A son retour, et en passant de nouveau par Heidelberg, Cousin revit Hegel comme il se l’était promis, et, cette fois, ce ne fut pas quelques heures et quelques jours, mais plusieurs semaines qu’il passa auprès de lui. Hegel venait de publier son Encyclopédie. Cousin essaya de la déchiffrer avec un des disciples du maître, Carové, avec qui il se promenait tous les matins dans l’Allée des philosophes, le manuel de Hegel à la main, l’un interrogeant, l’autre répondant.

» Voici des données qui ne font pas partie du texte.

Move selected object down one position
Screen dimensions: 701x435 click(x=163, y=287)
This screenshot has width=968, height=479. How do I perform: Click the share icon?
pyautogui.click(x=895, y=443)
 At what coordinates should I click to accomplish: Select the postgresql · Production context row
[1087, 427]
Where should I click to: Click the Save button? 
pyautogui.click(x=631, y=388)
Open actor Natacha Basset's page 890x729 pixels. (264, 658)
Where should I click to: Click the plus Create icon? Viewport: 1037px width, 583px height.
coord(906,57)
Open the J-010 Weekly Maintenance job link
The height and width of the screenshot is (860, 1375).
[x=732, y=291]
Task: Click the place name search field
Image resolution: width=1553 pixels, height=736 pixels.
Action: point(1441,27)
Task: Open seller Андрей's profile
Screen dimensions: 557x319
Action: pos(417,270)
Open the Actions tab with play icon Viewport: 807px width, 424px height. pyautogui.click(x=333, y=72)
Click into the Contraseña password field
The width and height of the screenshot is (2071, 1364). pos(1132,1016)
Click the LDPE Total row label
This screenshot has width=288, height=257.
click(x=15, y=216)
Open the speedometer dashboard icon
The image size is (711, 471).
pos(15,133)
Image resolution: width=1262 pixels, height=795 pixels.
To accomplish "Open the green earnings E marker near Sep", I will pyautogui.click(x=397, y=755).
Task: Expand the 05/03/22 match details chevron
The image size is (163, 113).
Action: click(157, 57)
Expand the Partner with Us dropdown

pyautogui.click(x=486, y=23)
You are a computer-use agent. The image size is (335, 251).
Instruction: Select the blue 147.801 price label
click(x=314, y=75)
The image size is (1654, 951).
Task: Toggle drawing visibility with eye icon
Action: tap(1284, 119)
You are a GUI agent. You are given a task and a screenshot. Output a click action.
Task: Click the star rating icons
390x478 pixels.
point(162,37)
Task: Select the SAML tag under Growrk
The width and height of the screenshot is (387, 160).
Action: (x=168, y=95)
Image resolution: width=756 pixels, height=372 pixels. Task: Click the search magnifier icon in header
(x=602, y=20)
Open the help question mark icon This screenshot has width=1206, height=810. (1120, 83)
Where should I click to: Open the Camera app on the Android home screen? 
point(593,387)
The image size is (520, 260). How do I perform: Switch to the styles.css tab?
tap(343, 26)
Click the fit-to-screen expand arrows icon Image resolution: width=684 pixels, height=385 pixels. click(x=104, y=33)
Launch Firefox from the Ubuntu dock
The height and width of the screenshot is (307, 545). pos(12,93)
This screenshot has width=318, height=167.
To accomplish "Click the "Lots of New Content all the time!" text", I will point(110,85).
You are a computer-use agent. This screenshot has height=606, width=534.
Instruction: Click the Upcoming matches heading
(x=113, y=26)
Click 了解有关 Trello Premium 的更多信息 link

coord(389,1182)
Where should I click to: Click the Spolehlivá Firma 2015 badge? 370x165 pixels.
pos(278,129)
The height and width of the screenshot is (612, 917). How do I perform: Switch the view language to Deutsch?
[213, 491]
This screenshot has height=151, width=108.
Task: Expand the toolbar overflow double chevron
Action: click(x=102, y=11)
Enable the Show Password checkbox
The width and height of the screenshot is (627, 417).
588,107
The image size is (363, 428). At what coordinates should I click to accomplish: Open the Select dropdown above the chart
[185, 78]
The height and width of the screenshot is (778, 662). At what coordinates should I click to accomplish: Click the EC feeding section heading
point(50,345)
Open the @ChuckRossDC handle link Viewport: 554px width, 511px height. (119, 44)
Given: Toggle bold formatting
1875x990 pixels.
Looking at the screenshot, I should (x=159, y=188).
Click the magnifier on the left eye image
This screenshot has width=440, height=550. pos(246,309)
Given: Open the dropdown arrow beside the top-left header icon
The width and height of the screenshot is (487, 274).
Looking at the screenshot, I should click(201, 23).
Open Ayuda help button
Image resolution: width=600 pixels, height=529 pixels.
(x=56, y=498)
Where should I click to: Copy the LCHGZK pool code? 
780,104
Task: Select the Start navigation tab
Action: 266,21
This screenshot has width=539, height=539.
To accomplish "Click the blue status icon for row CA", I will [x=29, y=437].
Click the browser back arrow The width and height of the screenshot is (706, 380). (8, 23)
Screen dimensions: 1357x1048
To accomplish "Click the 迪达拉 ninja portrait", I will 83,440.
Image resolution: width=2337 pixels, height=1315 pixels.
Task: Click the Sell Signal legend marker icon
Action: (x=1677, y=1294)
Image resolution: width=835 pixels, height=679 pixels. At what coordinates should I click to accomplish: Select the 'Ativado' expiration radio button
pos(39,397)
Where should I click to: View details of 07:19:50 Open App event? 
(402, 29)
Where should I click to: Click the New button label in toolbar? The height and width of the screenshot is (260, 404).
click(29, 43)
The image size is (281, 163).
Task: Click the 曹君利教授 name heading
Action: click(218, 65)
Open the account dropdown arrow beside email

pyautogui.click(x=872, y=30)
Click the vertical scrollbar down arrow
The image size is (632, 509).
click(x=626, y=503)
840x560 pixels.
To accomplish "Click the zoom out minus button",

Le soir, on allait prendre le thé chez Hegel, que l’on consultait sur les endroits obscurs, mais « l’oracle lui-même n’était pas toujours fort intelligible. » Cousin profita de cette circonstance pour nous raconter la vie de Hegel, nous résumer sa philosophie et nous exposer les objections qu’il lui faisait, disait-il, mais qui nous paraissent un peu antidatées. Cette seconde partie du voyage[1] n’a plus le même caractère de fidélité et de vérité que la première. Ce ne sont plus des notes de voyage, c’est un travail sur Hegel fait après coup à propos de quelques souvenirs. Cependant, on peut y recueillir encore quelques traits intéressans. La conversation de Hegel était variée ; il aimait à causer d’art, d’histoire, de religion, de politique. Il traçait à grands traits une philosophie de l’histoire. En politique, il était libéral constitutionnel, mais grand ami aussi de l’autorité : à peine approuva-t-il plus tard la révolution de 1830. Il avait des préventions invincibles contre la religion catholique. Un jour, à Cologne, devant la cathédrale, voyant le petit commerce qui se fait à la porte des églises : « Mourrai-je, dit-il, sans avoir vu tomber tout cela ? » Il était indulgent pour les matérialistes du XVIIIe siècle, que Cousin combattait si vivement en France : « Ce sont, disait Hegel, les enfans perdus de notre cause ! » Dans l’histoire de la philosophie, il penchait du côté d’Aristote plutôt que du côté de Platon. Il avait une grande admiration pour le génie de Descartes : « Votre nation, disait-il, a assez fait pour la philosophie en lui donnant Descartes. » Il n’aimait pas Leibniz et ne le mettait pas dans

  1. Voyez cette seconde partie dans la Revue du 1er août 1866, Souvenirs d’un voyage en Allemagne.